++++ EXTRAIT SOURCE ++++
Prospective Enjeux sociétaux

Fiche ODD n°12 - Consommation et production responsables

Tribune Fonda N°237 - Faire des ODD un projet de société - Mars 2018
Mateusz Evesque
Mateusz Evesque
Présentation et approche prospective de l'Objectif de développement durable n°12. Cette fiche est publiée dans le supplément au numéro 237 de la Tribune Fonda « Faire des ODD un projet de société ».
Fiche ODD n°12 - Consommation et production responsables

Cette fiche a été réalisée par Mateusz Evesque, étudiant en master Politiques publiques à Sciences Po, avec le concours de François de Jouvenel, délégué général de Futuribles International, et Bastien Engelbach, coordonnateur des programmes de la Fonda.


Les vingt prochaines années annoncent l’entrée dans la classe moyenne de bon nombre de personnes à travers le monde, augmentant ainsi la pression déjà forte sur les ressources naturelles. Pour éviter de trop ponctionner la planète, il importe de modifier nos comportements de production ou de consommation. « Faire plus et mieux avec moins », pour reprendre la formule extraite de l’intitulé de l’ODD par l’ONU, est ainsi l’enjeu principal de cet ODD.
 

Repères


SITUATION DE l'ODD EN FRANCE

Indicateurs à suivre

  • Indicateur de consommation intérieure de matières et de productivité matière.
  • Pertes et gaspillages alimentaires au long de la chaîne alimentaire.
  • Taux de recyclage des déchets municipaux.
  • Projets d’éducation au développement durable dans les écoles.
++++ LIGNES DE DONNÉES ++++
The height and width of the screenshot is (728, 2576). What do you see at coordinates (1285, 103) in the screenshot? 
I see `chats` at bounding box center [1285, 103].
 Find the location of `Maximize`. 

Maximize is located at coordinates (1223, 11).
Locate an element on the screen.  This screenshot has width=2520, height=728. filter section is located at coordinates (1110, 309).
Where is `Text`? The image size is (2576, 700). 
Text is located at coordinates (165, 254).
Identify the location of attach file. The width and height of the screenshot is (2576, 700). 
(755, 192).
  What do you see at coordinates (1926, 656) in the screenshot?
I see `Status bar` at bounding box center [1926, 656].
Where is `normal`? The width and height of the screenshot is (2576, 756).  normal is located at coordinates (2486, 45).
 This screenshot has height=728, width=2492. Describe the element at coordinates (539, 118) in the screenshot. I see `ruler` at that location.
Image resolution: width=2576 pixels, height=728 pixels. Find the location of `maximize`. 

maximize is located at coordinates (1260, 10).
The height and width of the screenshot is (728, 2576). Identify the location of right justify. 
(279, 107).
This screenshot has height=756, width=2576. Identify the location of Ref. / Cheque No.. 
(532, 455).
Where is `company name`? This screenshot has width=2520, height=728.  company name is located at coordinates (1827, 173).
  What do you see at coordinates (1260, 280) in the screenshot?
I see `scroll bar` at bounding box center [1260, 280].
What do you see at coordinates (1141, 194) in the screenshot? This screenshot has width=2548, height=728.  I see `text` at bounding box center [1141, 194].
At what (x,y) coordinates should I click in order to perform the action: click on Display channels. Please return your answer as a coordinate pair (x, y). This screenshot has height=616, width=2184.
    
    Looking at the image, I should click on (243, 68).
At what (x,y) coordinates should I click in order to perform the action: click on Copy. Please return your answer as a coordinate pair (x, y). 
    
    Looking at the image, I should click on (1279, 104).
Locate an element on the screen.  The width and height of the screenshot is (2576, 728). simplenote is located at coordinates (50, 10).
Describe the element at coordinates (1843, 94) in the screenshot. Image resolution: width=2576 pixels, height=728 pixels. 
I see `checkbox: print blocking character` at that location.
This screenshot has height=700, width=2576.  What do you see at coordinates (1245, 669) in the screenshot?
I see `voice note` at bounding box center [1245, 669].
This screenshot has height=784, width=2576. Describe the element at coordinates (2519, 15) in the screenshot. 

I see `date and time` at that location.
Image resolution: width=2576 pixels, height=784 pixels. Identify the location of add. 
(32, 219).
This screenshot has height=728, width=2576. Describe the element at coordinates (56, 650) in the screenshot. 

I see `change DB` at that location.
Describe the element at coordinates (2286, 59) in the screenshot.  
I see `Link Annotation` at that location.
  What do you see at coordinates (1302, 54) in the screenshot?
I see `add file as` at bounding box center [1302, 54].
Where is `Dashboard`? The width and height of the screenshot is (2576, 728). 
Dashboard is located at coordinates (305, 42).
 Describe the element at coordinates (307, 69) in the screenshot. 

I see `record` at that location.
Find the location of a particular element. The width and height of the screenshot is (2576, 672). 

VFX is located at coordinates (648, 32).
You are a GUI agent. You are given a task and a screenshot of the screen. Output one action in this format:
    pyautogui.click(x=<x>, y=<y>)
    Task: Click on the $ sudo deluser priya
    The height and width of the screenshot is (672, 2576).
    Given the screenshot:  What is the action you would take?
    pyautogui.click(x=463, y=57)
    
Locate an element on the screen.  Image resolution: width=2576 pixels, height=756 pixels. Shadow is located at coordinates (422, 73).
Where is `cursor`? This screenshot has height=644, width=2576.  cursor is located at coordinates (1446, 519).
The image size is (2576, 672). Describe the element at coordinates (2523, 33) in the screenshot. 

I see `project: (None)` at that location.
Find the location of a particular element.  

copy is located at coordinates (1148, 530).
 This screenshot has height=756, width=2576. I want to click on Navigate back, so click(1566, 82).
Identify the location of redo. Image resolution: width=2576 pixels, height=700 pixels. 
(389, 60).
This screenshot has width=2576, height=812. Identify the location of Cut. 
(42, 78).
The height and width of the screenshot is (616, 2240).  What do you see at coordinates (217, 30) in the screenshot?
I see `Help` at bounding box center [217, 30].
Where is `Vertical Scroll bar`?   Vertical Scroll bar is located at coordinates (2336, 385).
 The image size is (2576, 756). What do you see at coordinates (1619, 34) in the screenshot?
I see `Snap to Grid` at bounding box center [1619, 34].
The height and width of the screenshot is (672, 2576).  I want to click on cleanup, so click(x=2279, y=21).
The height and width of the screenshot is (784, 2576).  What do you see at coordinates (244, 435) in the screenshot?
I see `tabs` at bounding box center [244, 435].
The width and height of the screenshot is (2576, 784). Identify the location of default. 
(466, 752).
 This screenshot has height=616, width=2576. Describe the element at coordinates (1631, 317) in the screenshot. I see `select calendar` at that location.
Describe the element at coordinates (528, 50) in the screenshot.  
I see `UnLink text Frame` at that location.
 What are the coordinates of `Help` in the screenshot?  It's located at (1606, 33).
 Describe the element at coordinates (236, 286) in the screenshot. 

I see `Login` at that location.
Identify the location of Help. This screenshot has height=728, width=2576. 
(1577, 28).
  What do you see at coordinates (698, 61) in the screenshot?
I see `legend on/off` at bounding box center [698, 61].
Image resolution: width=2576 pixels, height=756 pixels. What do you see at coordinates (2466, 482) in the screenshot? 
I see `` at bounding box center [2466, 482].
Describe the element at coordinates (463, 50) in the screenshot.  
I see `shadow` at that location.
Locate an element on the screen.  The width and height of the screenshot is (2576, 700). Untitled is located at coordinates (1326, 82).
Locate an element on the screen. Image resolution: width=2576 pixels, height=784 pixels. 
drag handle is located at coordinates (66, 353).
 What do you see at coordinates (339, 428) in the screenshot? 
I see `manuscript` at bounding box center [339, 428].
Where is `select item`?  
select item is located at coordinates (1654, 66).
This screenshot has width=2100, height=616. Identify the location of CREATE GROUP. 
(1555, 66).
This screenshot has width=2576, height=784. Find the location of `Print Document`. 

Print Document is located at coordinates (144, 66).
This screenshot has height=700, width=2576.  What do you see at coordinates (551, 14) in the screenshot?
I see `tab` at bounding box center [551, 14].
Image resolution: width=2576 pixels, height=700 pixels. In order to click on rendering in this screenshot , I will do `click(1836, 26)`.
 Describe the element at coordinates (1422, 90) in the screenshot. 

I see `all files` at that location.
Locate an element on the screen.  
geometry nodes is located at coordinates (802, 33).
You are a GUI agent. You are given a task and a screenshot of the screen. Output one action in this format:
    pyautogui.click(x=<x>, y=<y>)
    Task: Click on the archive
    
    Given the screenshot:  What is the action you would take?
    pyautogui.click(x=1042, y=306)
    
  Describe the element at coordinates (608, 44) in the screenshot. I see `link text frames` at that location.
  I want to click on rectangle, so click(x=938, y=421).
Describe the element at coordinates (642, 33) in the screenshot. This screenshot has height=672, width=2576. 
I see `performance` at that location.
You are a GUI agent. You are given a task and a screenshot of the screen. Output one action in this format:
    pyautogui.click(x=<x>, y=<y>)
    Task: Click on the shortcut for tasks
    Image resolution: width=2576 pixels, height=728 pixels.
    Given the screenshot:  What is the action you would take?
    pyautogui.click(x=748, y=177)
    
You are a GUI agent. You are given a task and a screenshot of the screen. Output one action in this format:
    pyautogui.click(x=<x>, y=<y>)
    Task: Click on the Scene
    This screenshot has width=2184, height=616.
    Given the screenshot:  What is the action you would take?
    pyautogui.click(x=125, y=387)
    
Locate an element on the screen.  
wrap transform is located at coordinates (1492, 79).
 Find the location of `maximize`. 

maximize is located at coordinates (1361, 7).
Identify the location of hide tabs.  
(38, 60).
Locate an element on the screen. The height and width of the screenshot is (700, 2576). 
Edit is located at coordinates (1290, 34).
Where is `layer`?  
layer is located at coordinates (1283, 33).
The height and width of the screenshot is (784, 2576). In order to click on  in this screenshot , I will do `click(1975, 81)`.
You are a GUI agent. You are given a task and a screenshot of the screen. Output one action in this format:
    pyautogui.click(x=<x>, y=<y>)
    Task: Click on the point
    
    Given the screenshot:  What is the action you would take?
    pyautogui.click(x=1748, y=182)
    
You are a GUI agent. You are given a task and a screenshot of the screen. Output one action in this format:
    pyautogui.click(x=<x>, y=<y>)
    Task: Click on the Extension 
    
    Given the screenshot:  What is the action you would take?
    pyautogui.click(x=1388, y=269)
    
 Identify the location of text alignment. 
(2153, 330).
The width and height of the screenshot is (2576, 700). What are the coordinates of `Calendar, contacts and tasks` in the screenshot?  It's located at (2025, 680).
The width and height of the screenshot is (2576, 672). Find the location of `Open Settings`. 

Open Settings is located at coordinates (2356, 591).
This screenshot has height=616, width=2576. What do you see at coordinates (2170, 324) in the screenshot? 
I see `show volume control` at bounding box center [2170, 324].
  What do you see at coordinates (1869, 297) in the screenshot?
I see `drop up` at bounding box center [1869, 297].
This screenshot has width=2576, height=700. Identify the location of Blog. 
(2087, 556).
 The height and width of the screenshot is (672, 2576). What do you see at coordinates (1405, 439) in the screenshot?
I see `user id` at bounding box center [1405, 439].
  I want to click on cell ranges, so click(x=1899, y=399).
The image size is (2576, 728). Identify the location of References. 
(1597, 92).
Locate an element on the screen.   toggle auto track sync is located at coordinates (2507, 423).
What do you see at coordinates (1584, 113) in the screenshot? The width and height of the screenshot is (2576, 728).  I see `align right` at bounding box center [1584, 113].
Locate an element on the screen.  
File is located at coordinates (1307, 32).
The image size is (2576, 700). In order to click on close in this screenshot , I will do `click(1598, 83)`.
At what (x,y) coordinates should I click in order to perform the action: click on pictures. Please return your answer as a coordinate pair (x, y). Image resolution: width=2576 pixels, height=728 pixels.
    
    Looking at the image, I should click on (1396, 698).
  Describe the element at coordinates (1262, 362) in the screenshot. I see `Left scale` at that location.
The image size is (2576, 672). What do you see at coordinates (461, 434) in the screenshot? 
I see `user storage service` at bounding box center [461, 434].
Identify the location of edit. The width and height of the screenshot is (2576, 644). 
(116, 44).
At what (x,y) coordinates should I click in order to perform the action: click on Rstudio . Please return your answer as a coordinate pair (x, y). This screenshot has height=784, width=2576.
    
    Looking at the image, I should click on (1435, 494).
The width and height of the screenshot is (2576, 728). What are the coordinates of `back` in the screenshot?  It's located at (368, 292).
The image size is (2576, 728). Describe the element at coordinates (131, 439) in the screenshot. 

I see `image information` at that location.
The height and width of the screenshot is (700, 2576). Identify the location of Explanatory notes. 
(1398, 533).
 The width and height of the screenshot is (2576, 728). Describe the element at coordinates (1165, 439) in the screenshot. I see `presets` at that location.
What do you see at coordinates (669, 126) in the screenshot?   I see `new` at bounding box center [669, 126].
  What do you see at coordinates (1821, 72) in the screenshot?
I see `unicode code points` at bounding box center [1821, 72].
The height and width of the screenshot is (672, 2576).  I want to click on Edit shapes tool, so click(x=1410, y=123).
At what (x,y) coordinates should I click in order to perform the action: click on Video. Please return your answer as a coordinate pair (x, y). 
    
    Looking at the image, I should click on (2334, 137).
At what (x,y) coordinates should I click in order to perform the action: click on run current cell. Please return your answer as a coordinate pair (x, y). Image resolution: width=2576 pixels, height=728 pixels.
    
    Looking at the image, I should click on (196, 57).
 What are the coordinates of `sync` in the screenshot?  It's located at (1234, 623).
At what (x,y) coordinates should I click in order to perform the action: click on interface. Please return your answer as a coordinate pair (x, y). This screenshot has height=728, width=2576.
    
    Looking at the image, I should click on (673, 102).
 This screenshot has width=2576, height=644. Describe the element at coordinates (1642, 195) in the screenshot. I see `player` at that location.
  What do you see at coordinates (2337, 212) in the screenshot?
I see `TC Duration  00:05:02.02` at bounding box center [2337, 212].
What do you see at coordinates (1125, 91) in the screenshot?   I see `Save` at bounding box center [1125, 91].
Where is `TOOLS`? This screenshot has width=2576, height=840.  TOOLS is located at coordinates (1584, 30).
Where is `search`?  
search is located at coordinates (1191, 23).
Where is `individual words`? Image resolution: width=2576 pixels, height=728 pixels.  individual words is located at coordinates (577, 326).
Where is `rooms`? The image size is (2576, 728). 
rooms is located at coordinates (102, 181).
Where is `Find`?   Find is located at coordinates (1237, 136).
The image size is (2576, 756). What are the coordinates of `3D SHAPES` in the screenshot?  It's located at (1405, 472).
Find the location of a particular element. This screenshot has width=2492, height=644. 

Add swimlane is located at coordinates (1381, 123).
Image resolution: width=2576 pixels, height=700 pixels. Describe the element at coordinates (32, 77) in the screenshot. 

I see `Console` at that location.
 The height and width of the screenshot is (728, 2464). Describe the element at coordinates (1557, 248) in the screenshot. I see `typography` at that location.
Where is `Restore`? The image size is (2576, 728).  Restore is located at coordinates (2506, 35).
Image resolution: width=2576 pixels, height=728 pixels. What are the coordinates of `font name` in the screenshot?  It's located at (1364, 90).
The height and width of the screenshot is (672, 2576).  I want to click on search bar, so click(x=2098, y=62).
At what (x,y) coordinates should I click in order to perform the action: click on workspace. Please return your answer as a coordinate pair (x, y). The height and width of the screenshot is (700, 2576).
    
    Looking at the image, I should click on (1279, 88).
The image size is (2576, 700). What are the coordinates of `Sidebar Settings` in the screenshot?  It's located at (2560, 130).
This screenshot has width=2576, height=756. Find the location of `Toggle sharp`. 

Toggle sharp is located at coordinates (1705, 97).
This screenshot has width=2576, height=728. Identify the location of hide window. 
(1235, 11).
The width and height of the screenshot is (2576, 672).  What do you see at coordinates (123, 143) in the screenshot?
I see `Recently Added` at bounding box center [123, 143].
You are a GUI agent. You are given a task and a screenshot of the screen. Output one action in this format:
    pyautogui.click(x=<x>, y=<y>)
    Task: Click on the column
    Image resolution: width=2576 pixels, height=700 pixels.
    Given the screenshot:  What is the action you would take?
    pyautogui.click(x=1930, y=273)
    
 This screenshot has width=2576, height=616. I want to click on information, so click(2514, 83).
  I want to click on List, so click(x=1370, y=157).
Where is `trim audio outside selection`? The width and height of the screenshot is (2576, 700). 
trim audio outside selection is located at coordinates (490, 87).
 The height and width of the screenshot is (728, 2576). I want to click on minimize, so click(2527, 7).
++++
CONSIGNES DE TRAVAIL:
- A) Recopiez le passage de la fiche compris entre « SITUATION DE l'ODD » et « la chaîne alimentaire. », bornes incluses, en substituant « filière alimentaire » à « chaîne alimentaire ».
- B) Rédigez la suite de la fiche sur la consommation et la production responsables, à partir de sa dernière ligne.

LISTE DES RÉPONSES:
- A)
SITUATION DE l'ODD EN FRANCE

Indicateurs à suivre

  • Indicateur de consommation intérieure de matières et de productivité matière.
  • Pertes et gaspillages alimentaires au long de la filière alimentaire.

- B)
Où en sommes-nous en France ?

Pour ce qui est des objectifs non chiffrés (mise en place d’une utilisation écologique des ressources et sensibilisation de la société civile à cette dernière), il est difficile de se prononcer.

Notons en matière d'initiation au développement durable une augmentation du nombre de projets d’éducation au développement durable dans l’enseignement entre 2014 et 2015 (Insee) tandis que la consommation intérieure de matières continue d’augmenter légèrement et que la productivité matière reste stable.

Pour les objectifs chiffrés, les ambitions françaises surpassent les ambitions onusiennes, sans toutefois que la France ne soit à la hauteur des objectifs qu’elle s’est fixé. La directive-cadre des déchets de l’Union européenne définit un objectif de réemploi ou de recyclage des déchets ménagers de 50 % d’ici 2020, mais Eurostat indique un taux de recyclage français de 40 % en 2015, avec un taux moyen de progression qui ne semble pas suffisant pour réaliser cet objectif.

En matière de gaspillage alimentaire, si en septembre 2011 l’Union européenne a fixé un objectif de réduction de 50 % d’ici à 2020, la France avec son Pacte national contre le gaspillage alimentaire (qui présente des mesures concrètes de lutte) de 2017-2020 repousse cet objectif à 2025 et bien qu’elle se soit dotée d’une loi anti-gaspillage alimentaire, les Français continuent à gaspiller en moyenne l’équivalent de 20 kg de nourriture par an et par personne ; un chiffre stable. 
 

Prospective exploratoire


Tendances lourdes


 La croissance de la consommation intérieure de matières apparente

Par ce terme, on désigne la quantité de matières consommées par la population présente sur le territoire pour ses besoins propres. Seule la biomasse (alimentation, bois), renouvelable, voit sa consommation diminuer tandis que la part des ressources non renouvelables consommées explose. Les métaux sont principalement en cause.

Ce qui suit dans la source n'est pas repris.